Robert T. Henry Pharmacy on East King Street in Shippensburg
Online sign-up is available, and as of April 12, the pharmacy has appointments available for both the Pfizer and Johnson & Johnson vaccines.
Contact: If the appointments slots are full, call 717-532-5812.
Sadler Health Center in Carlisle
The center is offering vaccines for Carlisle and Perry County appointments.
Contact: Appointments can also be made by calling 717-960-6901.
Residents are allowed to register online or via phone for a COVID-19 vaccine, and the patient will be contacted once vaccines are available. Due to expected high call volume, patients are urged to only contact UPMC via the phone if they are unable to register online or if they are 16 or 17 years old.
Residents can get the vaccine only by making an appointment, and online appointments can be made a day in advance. Weis is providing the Moderna vaccine, and additional schedules for appointments will open on Monday, Wednesday and Friday mornings.
What is involved in the process?
- Once an appointment is scheduled, check with the individual provider to see what they need, but most will ask for a photo ID and Medicare or insurance card, if available. Vaccines, however, are free, regardless of insurance coverage. Patients will be asked to wear a face covering while getting the vaccine.
- Those who receive a vaccine will be asked to stay at the location for about 15 minutes to see if any concerning side effects set in that will need to be addressed by pharmacy/medical personnel. The usual side effects include pain, swelling and redness at the injection site, and potentially chills, tiredness and headache, which could start within a day or two of getting the shot and go away after a few days, according to the Department of Health.
- The pharmacy/provider will likely schedule a second appointment after the first dose is administered. The second dose of Moderna will be scheduled 28 days after the first, and the second dose for Pfizer will be administered 21 days after the first dose.
When can you get the vaccine?
- Health care personnel (EMS, nurses, physicians, dentists, dental hygienists, chiropractors, therapists, phlebotomists, pharmacists, technicians, health students/trainees, direct support professionals, clinical personnel at schools/correctional facilities); long-term care residents and staff; adults aged 65 and older; adults who are pregnant, smoke or are obese; and those 16 to 64 with high-risk conditions (cancer, chronic kidney disease, COPD, Down syndrome, heart conditions, immunocompromised state, Sickle cell disease and Type 2 diabetes).
- People in congregate settings not in Phase 1A, first responders, correctional officers and workers, food and agricultural workers, U.S. Postal Service workers, manufacturing workers, grocery store workers, education workers, clergy and essential support, public transit workers and those caring for children or adults in early childhood or adult day programs.
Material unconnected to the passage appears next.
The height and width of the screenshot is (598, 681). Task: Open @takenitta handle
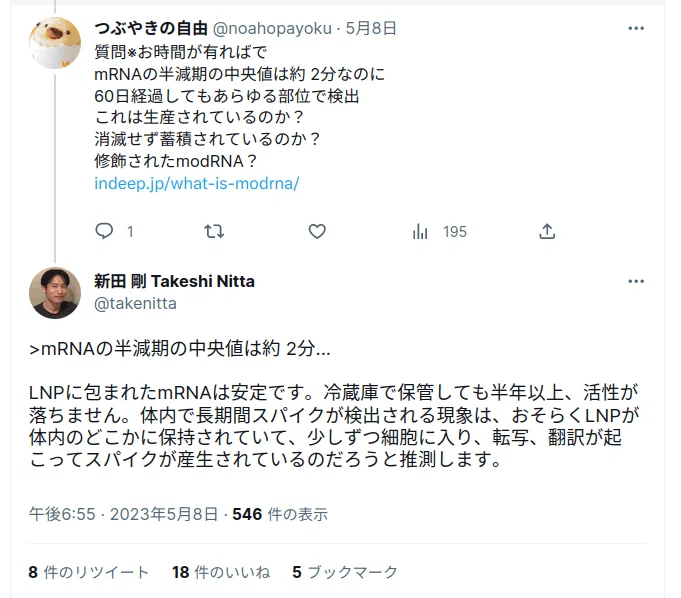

- Essential workers in sectors of transportation and logistics, water and wastewater, food service, housing construction, finance, information technology, communications, energy, legal services, government, media, public safety and public health workers.
- General public aged 16 and older.
What else do you need to know?
- The Pfizer vaccine is available for those 16 and older, but due to its cold storage requirements, are likely only available through hospitals. Most pharmacies will carry the Moderna vaccine, which is available for those 18 and older. No vaccine has yet been approved for children.
- The Pfizer vaccine is reportedly 95% effective, and the Moderna vaccine is reportedly 94.1% effective. Despite the high levels of efficacy, patients may still contract COVID-19, though risk of a severe infection is greatly reduced. Because those who receive the vaccine could still be asymptomatic carriers of the disease, residents are asked to continue social distancing, wearing masks and washing hands to prevent the spread of COVID-19 as vaccine distribution continues through the general population.